Para Jorge, dentre todas as necessidades básicas dos seres humanos, a moradia é a mais importante.
— Todo ser vivo tem que ter uma casa para morar. Os animais, pelo menos, têm liberdade para construir sua toca, seu ninho. Mas nós seres humanos, temos que contar com o cumprimento da constituição e com fundos do governo, com as esmolas, enquanto a constituição diz que, caso a pessoa não tenha condições de comprar sua casa, o governo tem que dar, mas nós sabemos que isso não acontece, apesar de existir recurso. Se você não tiver onde dormir a noite, como você vai trabalhar e conquistar o seu sustento? Aí, depois, eles questionam o morador de rua, recolhem, espancam, matam, mas é o próprio governo que produz essa miséria. Até depois de morto o sujeito precisa de uma moradia — diz Jorge com bom humor.
Ele conta que muitas pessoas que viviam na Vila Recreio II, acabaram sem ter para onde ir, levando em conta o valor medíocre pago pela prefeitura aos moradores removidos.
— Até hoje tem uma senhora que também morava no Recreio II que está perdida. Ela ganhou 8 mil reias de indenização e morava há décadas na comunidade. O que ela vai fazer com 8 mil? Sorte dela que um companheiro tinha um casebre próximo à comunidade e abriu o espaço para ela morar. Depois, esse companheiro precisou da casa dele e ela teve que ir morar com a filha em um lugar distante daqui. Viraram a vida de uma idosa de cabeça para baixo — lamenta.
Jorge conta que não é de hoje que os condomínios de luxo que se instalaram na Barra da Tijuca e no Recreio dos Bandeirantes dificultam a vida do povo pobre que vive há séculos na região.
— Eu construí uma casa três vezes. Os aterros de condomínios ditam as regras quando chegam em uma área então desabitada, como era o Recreio. Eles chegam e levantam dois metros de aterro em cima do mangue. E pra onde vai a água do mangue quando chove? Pra dentro da nossa casa. Por conta disso, quando eu morava no Recreio II, tive que reconstruir a minha casa três vezes por causa de enchentes. Agora eu estou construindo aqui na Vila Taboinha. A maior parte da minha casa eu faço com material reaproveitado. Tijolos, pontas de ferro, eu pego tudo nesses entulhos da vida — conta o jardineiro, que termina dizendo viver muito feliz na Vila Taboinha.

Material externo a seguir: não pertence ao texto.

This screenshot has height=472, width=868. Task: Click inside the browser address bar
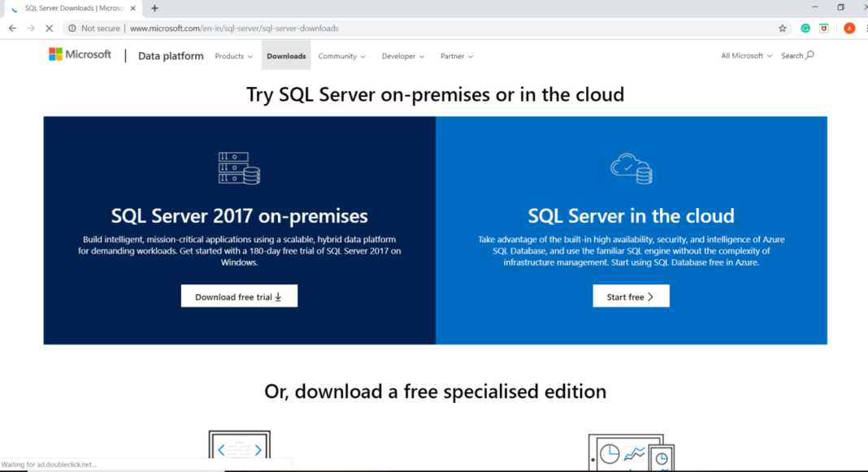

— Quando eu vim para a Vila Taboinha, me perguntaram: “Pô Jorge, você vai morar de novo em uma favela?” Eu vou para onde? Eu ainda tenho força para trabalhar, tenho vergonha na cara para trabalhar e dar o sustento para os meus filhos. Então se eu não posso construir em um lugar com uma estrutura digna, vou construir na favela. Se o Estado não me dá condições para pagar alguém para construir a minha moradia, eu mesmo meto a mão na massa e construo. Sem contar que a comunidade é diferente dos outros lugares. Aqui as pessoas se ajudam. Os vizinhos são amigos solidários uns com os outros. No fim de semana, sempre tem um vizinho disposto a ajudar na minha obra. Também estamos construindo uma creche na Taboinha. A presidente da Associação de Moradores, a Alessandra, montou uma cooperativa de venda de quentinhas e estamos usando essa grana para construir a creche. Isso é a nossa união. Se eles vierem nos remover de novo, vamos mostrar que estamos unidos, como em 2010. Minha luta contra as remoções é uma luta para toda a vida — garante.